Sometimes it’s a fairly easy fix to correct, but others can take months or even years to rectify a mistake you made, or even one made by the servicer themself. If you’re pursuing Public Service Loan Forgiveness (PSLF), these errors can cost you valuable months of qualifying payments, dragging your repayment out even longer and adding unnecessary cost.

Don’t wait until you’ve made an irreversible mistake (Attending physicians, take note!)

Most of the mistakes we see in repayment come when folks are recertifying their incomes or submitting their PSLF  employment certification form. These sorts of errors don’t typically sink the ship and can be fixed as long as you were on the proper course to begin with.
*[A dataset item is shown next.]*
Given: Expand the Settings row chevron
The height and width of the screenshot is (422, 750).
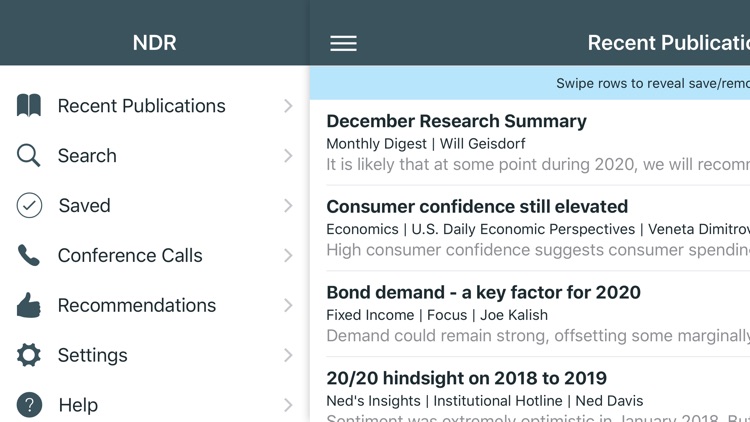Looking at the screenshot, I should pos(288,355).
The big sort of “S.O.S.” problems come when clients think they were on track to begin with, then wait too long for a course correction.

One of the biggest problems—and one that we, sadly, are seeing more and more—is when borrowers get onto a particular repayment plan, then wait too long to switch to a better plan and wind up no longer qualifying for it. What would have been a fairly easy and painless change is now off the table, and could end up being an enormously expensive mistake.

Getting on the right repayment plan early

There are several repayment plans available to borrowers, including the four income-driven repayment (IDR) plans, and they’re all different; knowing which one is right for you is crucial! Each of the plans has its own terms (length of repayment, payment amount, etc.) and knowing the different pros and cons will affect which you choose on your repayment journey.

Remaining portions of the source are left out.